O governador de Minas Gerais, Mateus Simões (PSD), expressou preocupação acerca da possível utilização indevida de recursos destinados à Secretaria de Estado de Governo, após anunciar o rompimento com o grupo político ligado ao ex-secretário Marcelo Aro (PP). Em entrevista concedida à Itatiaia, Simões afirmou que irá investigar detalhadamente a aplicação das verbas, especialmente diante do anúncio de sua saída do grupo político de Aro nesta quinta-feira, 30 de novembro.
Simões destacou que a Secretaria de Governo administra aproximadamente R$ 2 bilhões em emendas impositivas, além de quase outros R$ 2 bilhões em repasses diretos para os municípios. Segundo o governador, essa gestão de recursos deve sempre priorizar o atendimento às necessidades das prefeituras, reforçando que a administração pública deve ser conduzida com transparência e foco no benefício coletivo. No entanto, a recente ruptura com o grupo de Aro levantou suspeitas de que esses recursos possam ter sido utilizados para fins diversos do que o previsto inicialmente.

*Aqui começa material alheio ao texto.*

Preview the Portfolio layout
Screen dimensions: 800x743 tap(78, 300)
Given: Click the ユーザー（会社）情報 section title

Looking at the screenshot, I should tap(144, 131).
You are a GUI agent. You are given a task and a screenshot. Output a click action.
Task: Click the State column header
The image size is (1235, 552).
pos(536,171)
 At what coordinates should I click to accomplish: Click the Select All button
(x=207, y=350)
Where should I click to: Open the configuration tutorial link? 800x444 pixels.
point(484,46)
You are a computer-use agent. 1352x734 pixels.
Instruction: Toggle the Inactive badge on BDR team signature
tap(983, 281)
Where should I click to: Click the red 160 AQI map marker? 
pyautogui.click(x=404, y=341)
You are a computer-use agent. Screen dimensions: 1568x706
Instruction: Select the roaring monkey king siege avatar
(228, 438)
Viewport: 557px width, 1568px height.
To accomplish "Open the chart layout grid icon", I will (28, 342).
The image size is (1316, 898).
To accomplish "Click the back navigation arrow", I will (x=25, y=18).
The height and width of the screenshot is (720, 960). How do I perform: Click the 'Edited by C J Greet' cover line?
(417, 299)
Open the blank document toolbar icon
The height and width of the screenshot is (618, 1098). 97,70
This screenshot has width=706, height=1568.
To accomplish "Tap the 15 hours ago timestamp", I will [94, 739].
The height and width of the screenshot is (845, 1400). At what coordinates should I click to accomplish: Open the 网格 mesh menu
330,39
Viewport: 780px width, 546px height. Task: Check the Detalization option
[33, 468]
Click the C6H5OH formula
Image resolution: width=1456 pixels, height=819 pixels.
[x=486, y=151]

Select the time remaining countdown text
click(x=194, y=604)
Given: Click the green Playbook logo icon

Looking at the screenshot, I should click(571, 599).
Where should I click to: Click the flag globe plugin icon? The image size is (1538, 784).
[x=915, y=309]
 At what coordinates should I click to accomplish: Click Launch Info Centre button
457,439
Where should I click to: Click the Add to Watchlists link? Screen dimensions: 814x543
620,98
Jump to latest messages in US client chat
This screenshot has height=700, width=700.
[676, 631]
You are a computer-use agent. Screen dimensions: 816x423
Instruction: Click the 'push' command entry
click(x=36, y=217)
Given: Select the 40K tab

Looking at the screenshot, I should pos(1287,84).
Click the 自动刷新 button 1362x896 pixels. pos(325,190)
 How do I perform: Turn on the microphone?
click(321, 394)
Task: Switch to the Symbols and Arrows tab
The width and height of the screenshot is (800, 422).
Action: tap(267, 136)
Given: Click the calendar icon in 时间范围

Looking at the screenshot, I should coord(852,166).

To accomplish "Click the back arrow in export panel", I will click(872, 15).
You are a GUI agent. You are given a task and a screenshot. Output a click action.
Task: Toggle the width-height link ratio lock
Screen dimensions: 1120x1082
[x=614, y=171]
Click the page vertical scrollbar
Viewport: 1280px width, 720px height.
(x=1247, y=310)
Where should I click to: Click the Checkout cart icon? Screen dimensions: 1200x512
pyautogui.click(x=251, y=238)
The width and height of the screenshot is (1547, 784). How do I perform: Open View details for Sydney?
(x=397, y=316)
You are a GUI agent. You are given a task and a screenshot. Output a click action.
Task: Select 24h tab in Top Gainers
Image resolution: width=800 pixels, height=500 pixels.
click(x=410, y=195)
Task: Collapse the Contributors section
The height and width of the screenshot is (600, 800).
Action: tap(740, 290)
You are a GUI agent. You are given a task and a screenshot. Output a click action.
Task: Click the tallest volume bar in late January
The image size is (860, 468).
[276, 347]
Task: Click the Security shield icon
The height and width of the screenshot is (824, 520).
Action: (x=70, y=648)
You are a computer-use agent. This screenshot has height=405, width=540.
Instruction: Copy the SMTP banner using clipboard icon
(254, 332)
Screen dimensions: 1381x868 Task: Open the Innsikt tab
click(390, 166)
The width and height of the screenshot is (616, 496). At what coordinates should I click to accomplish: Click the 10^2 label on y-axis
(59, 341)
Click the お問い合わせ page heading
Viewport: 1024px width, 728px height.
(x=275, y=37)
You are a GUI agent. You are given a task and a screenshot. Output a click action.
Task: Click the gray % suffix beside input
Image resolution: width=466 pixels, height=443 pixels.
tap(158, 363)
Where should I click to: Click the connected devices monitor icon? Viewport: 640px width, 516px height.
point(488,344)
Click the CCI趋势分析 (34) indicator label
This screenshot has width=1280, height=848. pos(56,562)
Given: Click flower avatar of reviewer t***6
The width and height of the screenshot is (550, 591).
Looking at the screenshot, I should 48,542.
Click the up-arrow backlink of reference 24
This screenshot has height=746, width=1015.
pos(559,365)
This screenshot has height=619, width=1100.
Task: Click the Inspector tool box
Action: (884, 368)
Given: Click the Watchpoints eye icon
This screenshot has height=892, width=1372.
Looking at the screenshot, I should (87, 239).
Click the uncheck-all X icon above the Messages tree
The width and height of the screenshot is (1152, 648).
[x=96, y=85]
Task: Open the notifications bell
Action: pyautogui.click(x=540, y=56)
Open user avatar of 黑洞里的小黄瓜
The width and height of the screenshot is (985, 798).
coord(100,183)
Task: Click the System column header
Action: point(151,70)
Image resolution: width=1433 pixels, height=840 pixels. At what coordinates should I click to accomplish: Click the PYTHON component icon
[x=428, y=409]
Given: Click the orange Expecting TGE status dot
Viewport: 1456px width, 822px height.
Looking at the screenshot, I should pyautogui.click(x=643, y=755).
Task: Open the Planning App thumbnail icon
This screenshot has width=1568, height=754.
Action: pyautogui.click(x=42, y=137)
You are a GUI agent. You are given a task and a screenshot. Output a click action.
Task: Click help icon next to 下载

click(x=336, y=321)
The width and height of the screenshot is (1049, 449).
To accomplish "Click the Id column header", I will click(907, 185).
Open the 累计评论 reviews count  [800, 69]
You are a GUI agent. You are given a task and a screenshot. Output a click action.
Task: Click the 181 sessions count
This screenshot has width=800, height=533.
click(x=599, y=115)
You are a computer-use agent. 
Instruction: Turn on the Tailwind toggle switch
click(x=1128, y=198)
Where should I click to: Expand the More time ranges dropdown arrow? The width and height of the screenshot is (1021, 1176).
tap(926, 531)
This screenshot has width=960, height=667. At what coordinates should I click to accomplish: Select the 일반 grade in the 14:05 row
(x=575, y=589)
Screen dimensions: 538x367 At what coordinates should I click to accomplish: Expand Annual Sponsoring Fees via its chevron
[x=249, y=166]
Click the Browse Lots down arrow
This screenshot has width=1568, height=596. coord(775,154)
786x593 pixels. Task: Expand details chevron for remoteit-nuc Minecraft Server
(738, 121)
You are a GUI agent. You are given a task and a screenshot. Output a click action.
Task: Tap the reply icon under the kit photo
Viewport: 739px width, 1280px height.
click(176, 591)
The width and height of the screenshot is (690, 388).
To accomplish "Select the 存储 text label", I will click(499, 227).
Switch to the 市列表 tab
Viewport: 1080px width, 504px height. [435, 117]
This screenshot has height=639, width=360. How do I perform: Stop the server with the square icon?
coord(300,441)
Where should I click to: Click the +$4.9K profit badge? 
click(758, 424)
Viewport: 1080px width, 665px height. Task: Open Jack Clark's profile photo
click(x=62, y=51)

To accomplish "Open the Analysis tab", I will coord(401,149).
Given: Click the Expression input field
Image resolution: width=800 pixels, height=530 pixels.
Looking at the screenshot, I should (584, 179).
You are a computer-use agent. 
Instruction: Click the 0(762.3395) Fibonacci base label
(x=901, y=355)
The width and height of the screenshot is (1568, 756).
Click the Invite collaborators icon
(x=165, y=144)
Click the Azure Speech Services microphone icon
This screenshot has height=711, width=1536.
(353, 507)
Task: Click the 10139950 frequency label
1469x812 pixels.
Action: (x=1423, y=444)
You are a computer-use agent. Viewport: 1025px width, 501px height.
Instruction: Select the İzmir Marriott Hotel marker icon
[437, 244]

O governador afirmou que, diante do rompimento, será necessário verificar se houve alguma conduta irregular na destinação das verbas. Ele ressaltou que, até o momento, as informações indicam que os repasses foram feitos de forma regular, mas reforçou que não se pode admitir qualquer vínculo entre a liberação de recursos e o apoio político de prefeitos ou outros atores políticos, considerando que tal conduta configura crime.
Simões também criticou a postura de Marcelo Aro, que, segundo ele, ao articular sua própria candidatura ao Governo de Minas, teria traído o ex-governador Romeu Zema (Novo). O governador afirmou que Aro, ao parasitar a gestão estadual para promover um projeto pessoal, comprometeu a integridade do grupo político e a transparência na administração pública.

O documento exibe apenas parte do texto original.